Metallicity and superconductivity in doped strontium titanate
Cl\'ement Collignon, Xiao Lin, Carl Willem Rischau, Beno\^it Fauqu\'e,, and Kamran Behnia

TL;DR
This paper reviews how doping strontium titanate leads to metallicity and superconductivity at very low carrier concentrations, highlighting its unique electronic properties and the connection to ferroelectricity.
Contribution
It provides a comprehensive overview of recent research on the electronic phases of doped strontium titanate, emphasizing its superconductivity and ferroelectricity interplay.
Findings
Superconductivity persists at extremely low doping levels.
Metallic behavior remains above room temperature despite low carrier density.
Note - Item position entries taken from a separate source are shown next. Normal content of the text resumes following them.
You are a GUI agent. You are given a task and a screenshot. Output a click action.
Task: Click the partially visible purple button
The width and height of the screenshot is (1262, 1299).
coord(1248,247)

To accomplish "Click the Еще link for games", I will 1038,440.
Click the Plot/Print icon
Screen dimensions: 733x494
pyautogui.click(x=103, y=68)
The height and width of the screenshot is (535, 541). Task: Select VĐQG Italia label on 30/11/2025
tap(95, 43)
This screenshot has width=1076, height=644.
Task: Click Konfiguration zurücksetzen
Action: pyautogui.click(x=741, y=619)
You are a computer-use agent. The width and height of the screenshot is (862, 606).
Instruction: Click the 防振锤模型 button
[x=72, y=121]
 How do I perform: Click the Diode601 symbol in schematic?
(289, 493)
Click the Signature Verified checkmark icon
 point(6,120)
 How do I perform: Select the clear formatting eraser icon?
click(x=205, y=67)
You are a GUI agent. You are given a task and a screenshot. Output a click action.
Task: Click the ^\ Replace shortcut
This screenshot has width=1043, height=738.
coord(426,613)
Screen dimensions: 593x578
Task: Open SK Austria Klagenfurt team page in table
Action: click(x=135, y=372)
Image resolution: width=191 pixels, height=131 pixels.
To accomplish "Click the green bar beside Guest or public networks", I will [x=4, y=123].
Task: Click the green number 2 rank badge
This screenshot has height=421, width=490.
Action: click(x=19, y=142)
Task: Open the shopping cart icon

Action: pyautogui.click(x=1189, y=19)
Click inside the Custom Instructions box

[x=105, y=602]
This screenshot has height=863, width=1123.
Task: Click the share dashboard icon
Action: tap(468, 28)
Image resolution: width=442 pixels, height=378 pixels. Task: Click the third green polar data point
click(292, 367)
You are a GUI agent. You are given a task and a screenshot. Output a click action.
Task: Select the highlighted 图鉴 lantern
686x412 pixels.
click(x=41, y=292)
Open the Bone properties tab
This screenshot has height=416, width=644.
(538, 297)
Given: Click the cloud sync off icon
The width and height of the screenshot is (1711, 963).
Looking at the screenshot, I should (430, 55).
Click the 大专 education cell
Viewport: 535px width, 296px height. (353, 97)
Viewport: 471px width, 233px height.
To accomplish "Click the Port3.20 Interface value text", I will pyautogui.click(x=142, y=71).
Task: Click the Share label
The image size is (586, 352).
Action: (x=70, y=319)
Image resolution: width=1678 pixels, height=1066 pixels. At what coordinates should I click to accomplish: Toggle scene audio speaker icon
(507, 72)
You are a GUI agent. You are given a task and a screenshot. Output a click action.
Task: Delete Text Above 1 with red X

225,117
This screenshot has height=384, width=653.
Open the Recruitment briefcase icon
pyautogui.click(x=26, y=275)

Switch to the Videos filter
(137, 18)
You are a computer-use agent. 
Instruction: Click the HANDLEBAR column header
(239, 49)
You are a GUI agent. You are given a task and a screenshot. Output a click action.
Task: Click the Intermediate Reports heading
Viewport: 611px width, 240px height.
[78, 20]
Superconductivity occurs beyond Migdal-Eliashberg approximation boundaries.
Abstract
Strontium titanate is a wide-gap semiconductor avoiding a ferroelectric instability thanks to quantum fluctuations. This proximity leads to strong screening of static Coulomb interaction and paves the way for the emergence of a very dilute metal with extremely mobile carriers at liquid-helium temperature. Upon warming, mobility decreases by several orders of magnitude. Yet, metallicity persists above room temperature even when the apparent mean-free-path falls below the electron wavelength. The superconducting instability survives at exceptionally low concentrations and beyond the boundaries of Migdal-Eliashberg approximation. An intimate connection between dilute superconductivity and aborted ferroelectricity is widely suspected. In this review, we will give a brief account of ongoing research on bulk strontium titanate as an insulator, a metal and a superconductor.